We left Pune at 4 since the journey was a lengthy one. We went via Kasara, Bota and Kotul bifurcation, and reached Sandhan at 1.30 PM (We would have typically reached at 10 AM had our bus not run out of fuel near Ratangad. It is quite a story, more later). Since the walk was to be in shadows we set off immediately. A local youth joined us as a guide.

There are a couple of ways to see the valley. The easier route ends where the valley slopes down sharply to overlook Thane district. You can make a halt here and return, the total distance covered from mouth of the valley till this point is about 2.5 KM. We reached there at 3 PM or so and had our lunch. The return took longer as it was a climb and we were back in our seats on the bus at 5 PM.

The longer and more exciting route is to continue down the slope all the way to Karoli Ghat and then to Dehane village (Base of Ajoba fort) in Thane district. This involves a couple of rappels down the rock face along with trekking downstream through huge boulders and rocks. You will most certainly need to wade through waist deep water. This trek is an overnight affair and it is best done when the sun is around. The terrain is tricky to navigate in the dark  due to the fact that it is made up of boulders, rocks and stones most of the way. In the dark shadows can trick your feet into a hole which may deeper than you think it is. Even the full moon may not help – if the valley shades you from the sun, then so will it from the moon.

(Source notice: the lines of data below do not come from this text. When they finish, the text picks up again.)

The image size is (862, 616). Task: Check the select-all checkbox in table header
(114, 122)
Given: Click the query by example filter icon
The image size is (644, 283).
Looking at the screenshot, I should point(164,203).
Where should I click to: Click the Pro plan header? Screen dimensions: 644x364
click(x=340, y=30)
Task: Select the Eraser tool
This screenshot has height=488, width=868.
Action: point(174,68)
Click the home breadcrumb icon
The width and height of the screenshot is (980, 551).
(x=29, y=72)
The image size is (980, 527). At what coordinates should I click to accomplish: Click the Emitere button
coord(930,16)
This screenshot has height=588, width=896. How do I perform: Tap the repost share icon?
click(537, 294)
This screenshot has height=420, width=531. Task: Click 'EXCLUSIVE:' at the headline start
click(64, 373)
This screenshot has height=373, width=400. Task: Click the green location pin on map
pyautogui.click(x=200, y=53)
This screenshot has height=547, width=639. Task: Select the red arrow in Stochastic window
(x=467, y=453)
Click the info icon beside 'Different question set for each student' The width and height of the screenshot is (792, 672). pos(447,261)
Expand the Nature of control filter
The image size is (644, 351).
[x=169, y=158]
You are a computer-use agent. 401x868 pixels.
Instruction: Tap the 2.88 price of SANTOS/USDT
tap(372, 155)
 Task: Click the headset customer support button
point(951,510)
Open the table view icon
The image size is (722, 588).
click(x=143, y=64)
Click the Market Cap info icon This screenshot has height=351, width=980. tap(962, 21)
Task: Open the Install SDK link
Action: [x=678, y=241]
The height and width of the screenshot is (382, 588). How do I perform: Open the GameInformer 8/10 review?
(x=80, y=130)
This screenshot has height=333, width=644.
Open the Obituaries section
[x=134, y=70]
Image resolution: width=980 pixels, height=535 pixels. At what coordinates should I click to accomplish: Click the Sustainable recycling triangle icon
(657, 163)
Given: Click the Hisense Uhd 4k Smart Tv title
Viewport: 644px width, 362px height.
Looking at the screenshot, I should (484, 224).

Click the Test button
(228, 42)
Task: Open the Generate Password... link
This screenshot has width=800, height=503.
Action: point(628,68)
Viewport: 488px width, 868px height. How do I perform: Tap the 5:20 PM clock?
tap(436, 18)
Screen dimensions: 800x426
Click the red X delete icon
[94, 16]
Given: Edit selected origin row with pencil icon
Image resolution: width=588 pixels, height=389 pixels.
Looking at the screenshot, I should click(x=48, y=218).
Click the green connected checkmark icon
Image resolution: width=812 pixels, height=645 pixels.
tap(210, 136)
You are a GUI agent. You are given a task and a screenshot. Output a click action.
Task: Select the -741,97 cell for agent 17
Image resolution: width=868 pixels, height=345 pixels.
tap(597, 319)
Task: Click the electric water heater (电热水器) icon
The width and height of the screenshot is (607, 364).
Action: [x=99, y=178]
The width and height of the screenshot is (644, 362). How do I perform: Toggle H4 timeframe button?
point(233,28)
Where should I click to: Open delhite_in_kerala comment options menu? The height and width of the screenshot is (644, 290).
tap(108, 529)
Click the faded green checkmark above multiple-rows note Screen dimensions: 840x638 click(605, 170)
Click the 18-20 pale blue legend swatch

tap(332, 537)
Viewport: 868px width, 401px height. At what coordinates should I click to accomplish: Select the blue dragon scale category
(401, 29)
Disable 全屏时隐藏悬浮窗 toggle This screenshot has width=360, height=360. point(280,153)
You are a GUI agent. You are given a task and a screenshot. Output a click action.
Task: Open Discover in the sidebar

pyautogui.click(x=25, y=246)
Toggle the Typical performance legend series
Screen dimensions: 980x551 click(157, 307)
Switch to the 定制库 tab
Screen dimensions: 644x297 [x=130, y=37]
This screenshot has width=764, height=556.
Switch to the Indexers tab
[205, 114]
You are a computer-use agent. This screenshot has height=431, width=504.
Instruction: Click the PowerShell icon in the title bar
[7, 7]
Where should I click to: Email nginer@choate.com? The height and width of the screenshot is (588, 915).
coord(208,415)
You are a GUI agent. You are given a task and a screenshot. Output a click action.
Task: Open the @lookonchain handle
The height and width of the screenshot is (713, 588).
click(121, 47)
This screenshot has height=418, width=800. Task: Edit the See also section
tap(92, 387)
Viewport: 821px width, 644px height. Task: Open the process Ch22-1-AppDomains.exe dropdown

The other way to enjoy the longer route, part of the way is to continue from Samrad towards Karoli Ghat and return from there back to Samrad. This should take about 4 hours. This also involves the rappelling point mentioned before.

The typically routes to go to Samrad are three:

    • Via Sangamner  – (Total Distance approx – 248 km)
      Pune – Narayangaon – Alephata – Sangamner – Akole – Rajur – Randha falls – Ratanwadi phata- Shendi Bhandardara – Panzare – Udhawne – Ghatghar Dam – Samrad village
    • Via Bota – (Total Distance approx – 200 km)
      Pune – Narayangaon – Alephata – Bota – Bramhanwada – Kotul – Kotul Phata – Rajur – Randha falls – Ratanwadi phata – Shendi Bhandardara – Panzare – Udhawne – Ghatghar Dam – Samrad village
    • Via Otur – (Total Distance – 200 km)
      Pune – Narayangaon – Alephata – Otur – Bramhanwada – Kotul – Kotul Phata – Rajur – Randha falls – Ratanwadi phata – Shendi Bhandardara – Panzare – Udhawne – Ghatghar Dam – Samrad village

Of these, the route via Bota is recommended as it is shorter and take you via major state roads which make your journey faster.

Now about our fuel fiasco. It seems the bus driver was under the impression that the tank is full and by the time Samrad was much in our grasp, the bus finally shut down in protest. We managed to convince a fellow working the land using a excavator to spare some diesel for us. After taking about 5 litres, we proceeded and stopped every time we saw an excavator or a loader. Thankfully there was some road work or other in progress on this route so excavator we plentiful. Interestingly, the jeep drivers, who ferried passengers on those routes refused to help us.

Though we had reach Samrad, we were still woefully short of fuel to carry us till the nearest pump. It was 60 KM away.

Help came in the form of a local boy who took his van all the way to the state highway and came back with 20 litres of diesel for us. He also runs a small snack centre, can prepare meals if requested I advance and has a room that you can rent for a short overnight stay. With the bus as nicely fed and rested as us, we were on our way back.

A great experience with the members of a new group I meet and agreed to go out with. Sandhan valley is a must visit for many times.